**Task objective**: What you return should be the lines of the data containing "pixels", each in full.

────

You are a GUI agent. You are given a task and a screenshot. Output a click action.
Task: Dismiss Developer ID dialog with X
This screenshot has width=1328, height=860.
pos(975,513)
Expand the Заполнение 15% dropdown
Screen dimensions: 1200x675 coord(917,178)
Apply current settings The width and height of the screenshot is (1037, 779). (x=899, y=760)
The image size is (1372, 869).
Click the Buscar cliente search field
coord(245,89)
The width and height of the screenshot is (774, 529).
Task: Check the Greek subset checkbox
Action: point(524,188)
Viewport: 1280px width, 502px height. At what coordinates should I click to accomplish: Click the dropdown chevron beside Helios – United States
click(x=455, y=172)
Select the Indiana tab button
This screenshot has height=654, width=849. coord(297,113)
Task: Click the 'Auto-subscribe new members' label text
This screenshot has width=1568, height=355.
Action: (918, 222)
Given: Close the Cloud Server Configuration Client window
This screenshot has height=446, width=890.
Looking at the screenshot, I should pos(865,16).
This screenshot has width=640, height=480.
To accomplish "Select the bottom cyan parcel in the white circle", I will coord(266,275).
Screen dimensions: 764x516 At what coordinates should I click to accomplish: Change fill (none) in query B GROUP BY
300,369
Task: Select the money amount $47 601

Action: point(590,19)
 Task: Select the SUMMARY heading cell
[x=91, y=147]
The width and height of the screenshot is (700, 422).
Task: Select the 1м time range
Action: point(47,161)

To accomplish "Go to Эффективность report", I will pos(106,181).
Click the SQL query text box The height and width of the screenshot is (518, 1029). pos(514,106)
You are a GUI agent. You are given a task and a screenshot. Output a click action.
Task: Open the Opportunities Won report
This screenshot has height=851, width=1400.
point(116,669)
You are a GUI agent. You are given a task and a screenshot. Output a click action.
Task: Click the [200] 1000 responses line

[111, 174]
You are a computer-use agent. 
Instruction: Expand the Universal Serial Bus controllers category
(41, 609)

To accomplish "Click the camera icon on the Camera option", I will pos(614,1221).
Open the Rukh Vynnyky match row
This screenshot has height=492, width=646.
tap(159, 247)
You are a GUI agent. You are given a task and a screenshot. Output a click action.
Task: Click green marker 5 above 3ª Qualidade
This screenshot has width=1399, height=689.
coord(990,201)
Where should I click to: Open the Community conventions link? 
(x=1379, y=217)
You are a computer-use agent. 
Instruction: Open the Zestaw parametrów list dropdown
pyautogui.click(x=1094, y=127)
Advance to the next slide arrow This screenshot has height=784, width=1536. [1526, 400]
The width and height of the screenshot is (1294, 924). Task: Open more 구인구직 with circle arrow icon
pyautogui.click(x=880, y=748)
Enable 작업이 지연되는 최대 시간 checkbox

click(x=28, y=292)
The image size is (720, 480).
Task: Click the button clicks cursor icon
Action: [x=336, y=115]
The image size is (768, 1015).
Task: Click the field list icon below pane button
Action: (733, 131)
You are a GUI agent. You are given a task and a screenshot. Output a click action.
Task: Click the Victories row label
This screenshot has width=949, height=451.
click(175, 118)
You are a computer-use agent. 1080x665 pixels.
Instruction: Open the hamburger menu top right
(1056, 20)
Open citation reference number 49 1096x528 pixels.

────

**Exercise output**:
You are a computer-use agent. 1080x665 pixels.
Open citation reference number 49 1096x528 pixels.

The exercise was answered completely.